За деревянною перегородкой, которую здесь недавно поставили плотники, находилась спальня, предназначенная принцессе. В углу её висели старинные иконы.
В других комнатах, таких же убогих по своей обстановке и тоже мрачных, с толстенными стенами, поселились принц Антон, дочери Анны и прибывшая в помощь ссыльным сестра Юлианы — Вина Менгден, бывшая некогда фрейлиной двора, девица довольно строптивого нрава.
Утром, едва сквозь решётки на окнах пробился свет скупого северного осеннего дня, прибывшие на житье увидели из своих коморок места, которые их окружали.
Вдали виднелся небольшой пруд, несколько деревьев и какие-то сараи. А вокруг — каменная монастырская стена, за которою, далеко на горизонте, расстилались холмы и пригорки, а между ними вилась серая лента тракта, по которому они прибыли в своём печальном путешествии.
Что ж, пленники тяжёлой судьбы, так безжалостно выпавшей на их долю, поневоле должны были с нею смириться. В пути было намного хуже: спать приходилось в грязных курных избах, а то и не выходя из телег; тряская езда, казалось, отбила все внутренности.
По дороге сюда ехать надлежало споро, чтобы «мешкотности не учинять и поспеть к Архангельску в половине сентября, дабы доехать морем до указанного места» — так было начертано в тайной бумаге.
В больших городах ни под каким видом не было разрешено делать остановок, а проезжать их ночами или огибать вокруг.
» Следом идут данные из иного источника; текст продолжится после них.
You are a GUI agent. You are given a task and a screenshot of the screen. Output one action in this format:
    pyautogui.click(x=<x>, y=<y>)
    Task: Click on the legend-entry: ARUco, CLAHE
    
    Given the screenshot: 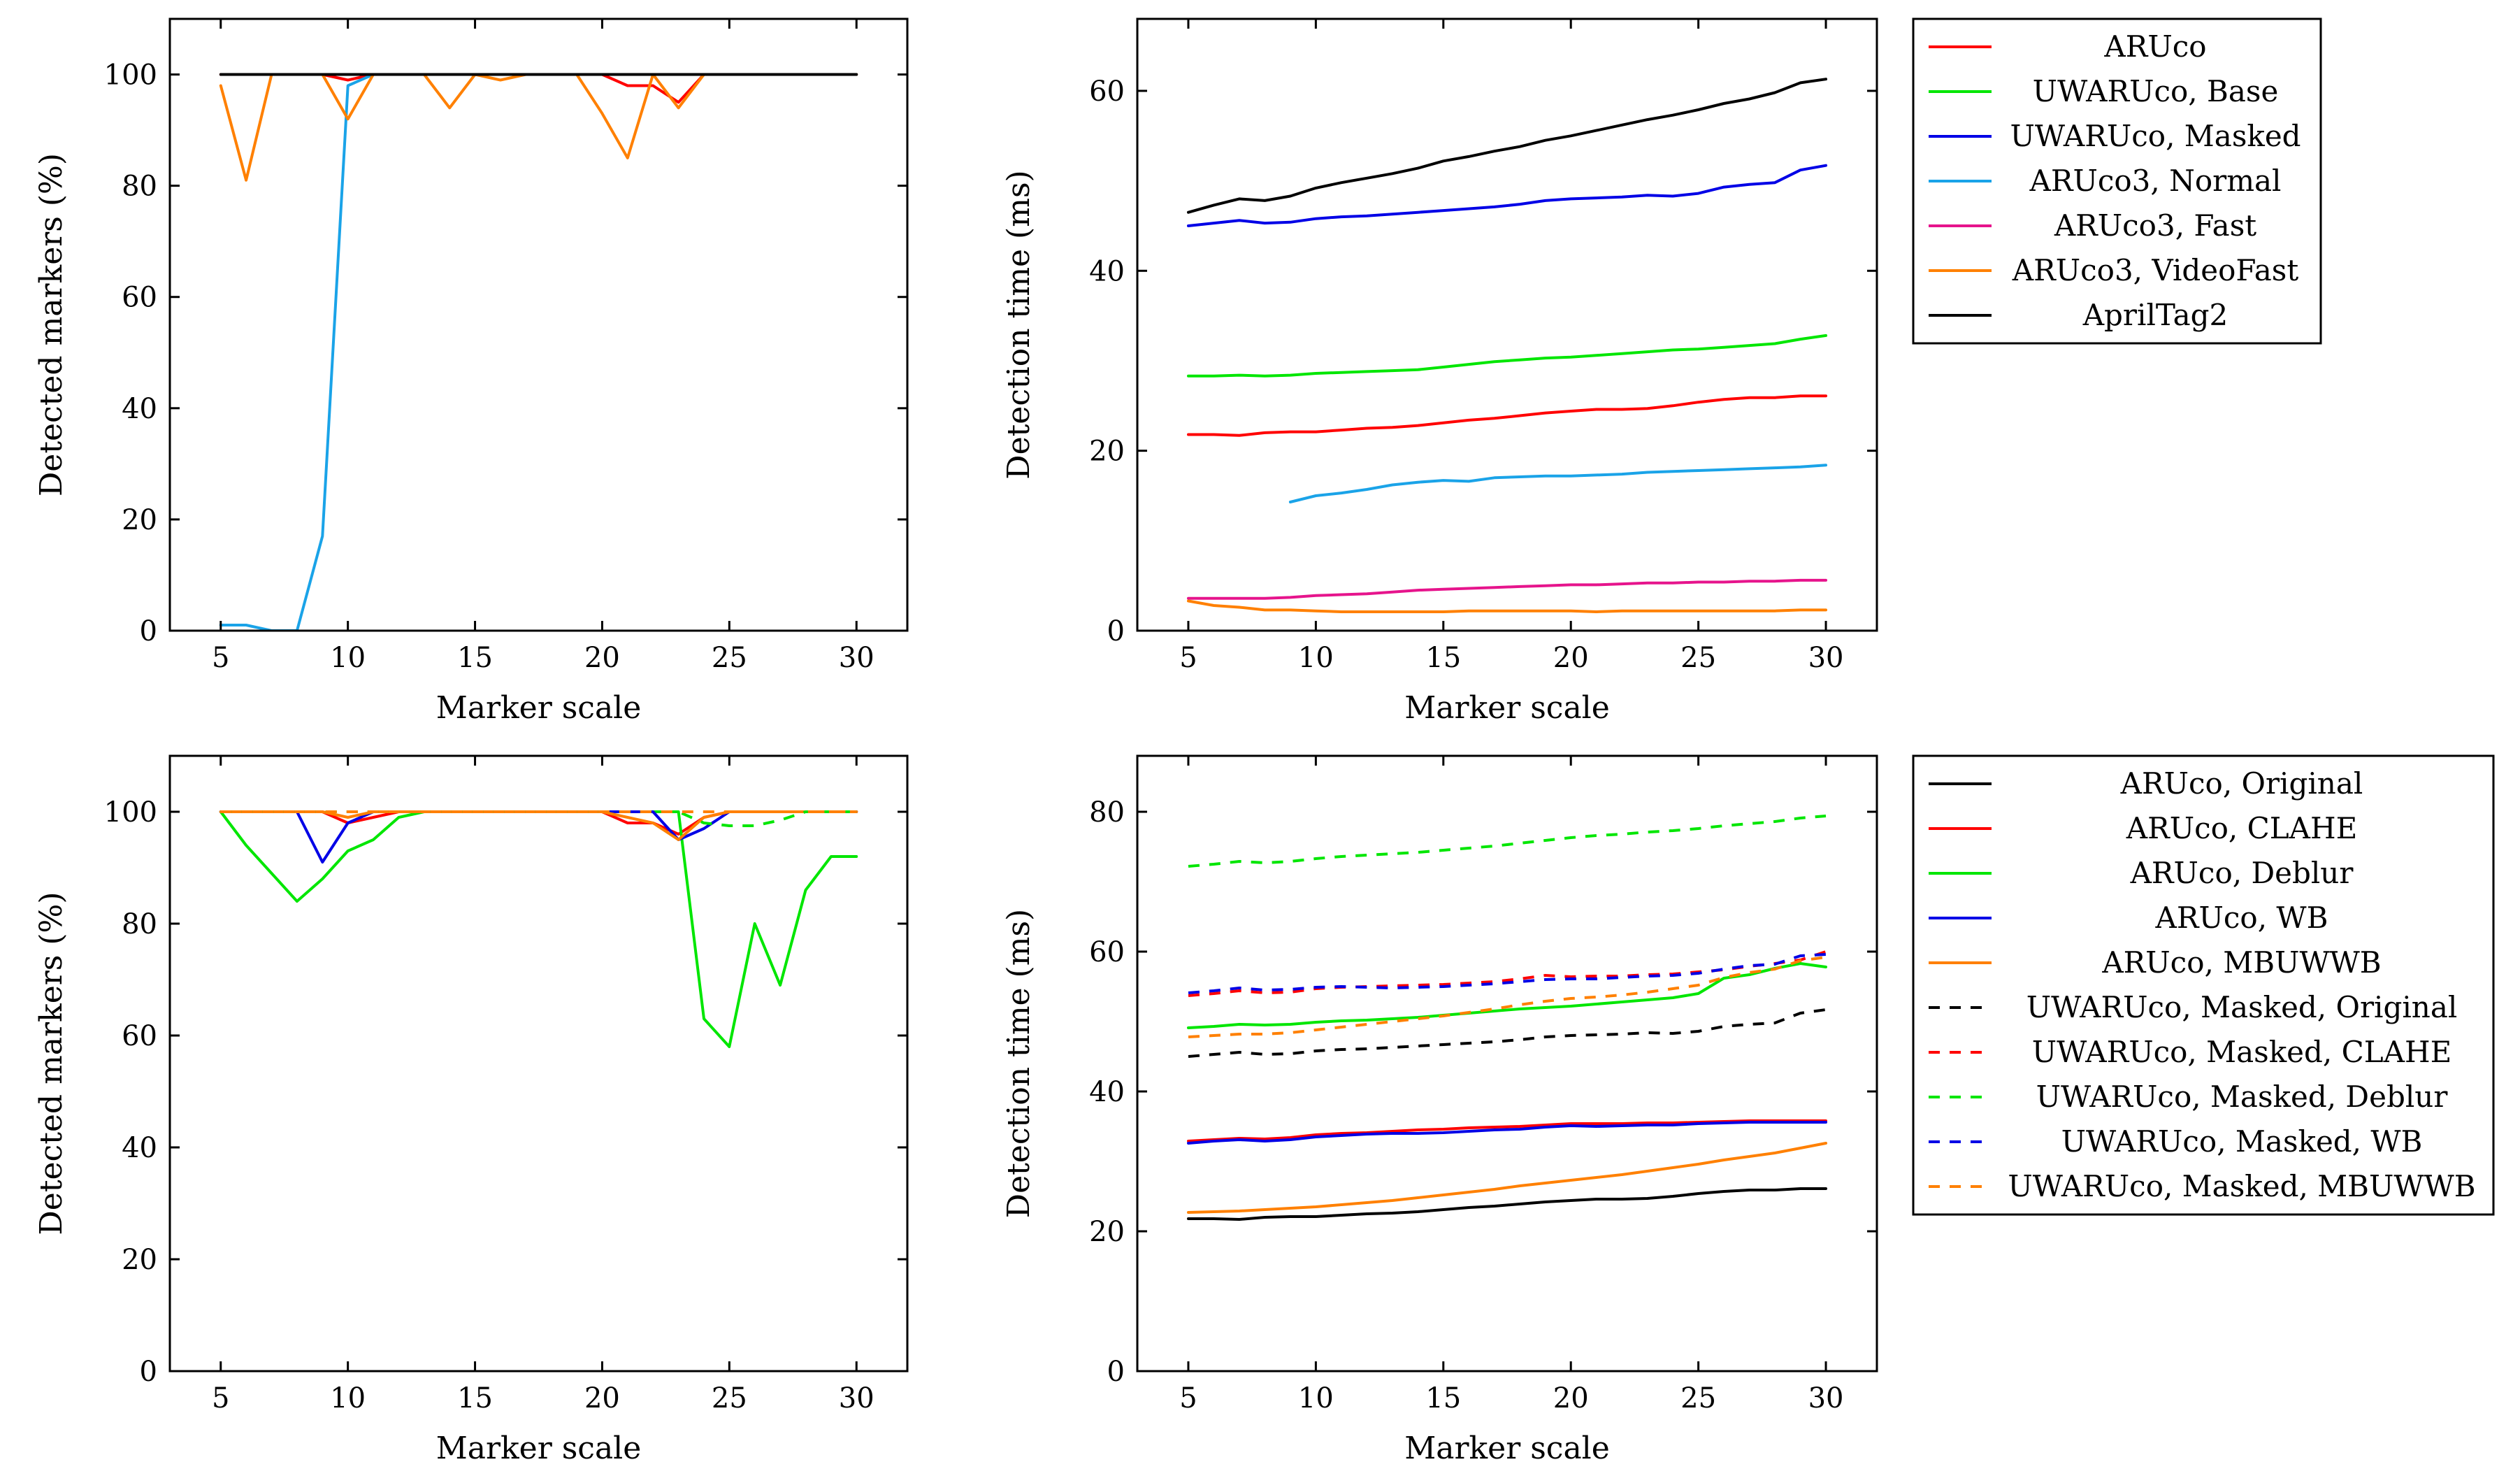 What is the action you would take?
    pyautogui.click(x=2242, y=828)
А ежели у каких-либо местных властей возникнет интерес к проезжим, отвечать, не входя ни в какие подробности, что едут они по высочайшему указу для осмотра соляных промыслов, а ближе к Архангельску говорить: направляются на богомолье в Соловецкий монастырь.
В секретной бумаге о содержании арестантов в пути говорилось следующее: «На пищу и на прочие нужды, что будет потребно, брать от архимандрита за деньги, а чего нет, то где сыскать можно, чтоб в потребной пище без излишеств нужды не было; токмо как в дороге, так и на месте стол не такой пространный держать, какой был прежде, но такой, чтобы человеку можно было сыту быть, и кормить тем, что там можно сыскать без лишних прихотей».
Более всех в дороге исстрадалась Анна: она вновь готовилась стать матерью, и девятнадцатого марта 1745 года она разрешилась от бремени сыном Петром. Обстоятельства его появления на свет были обставлены тайной. Барон майор Корф поехал в Архангельск и нанял там кормилицу будто бы для собственного семейства и пригласил повитуху-немку.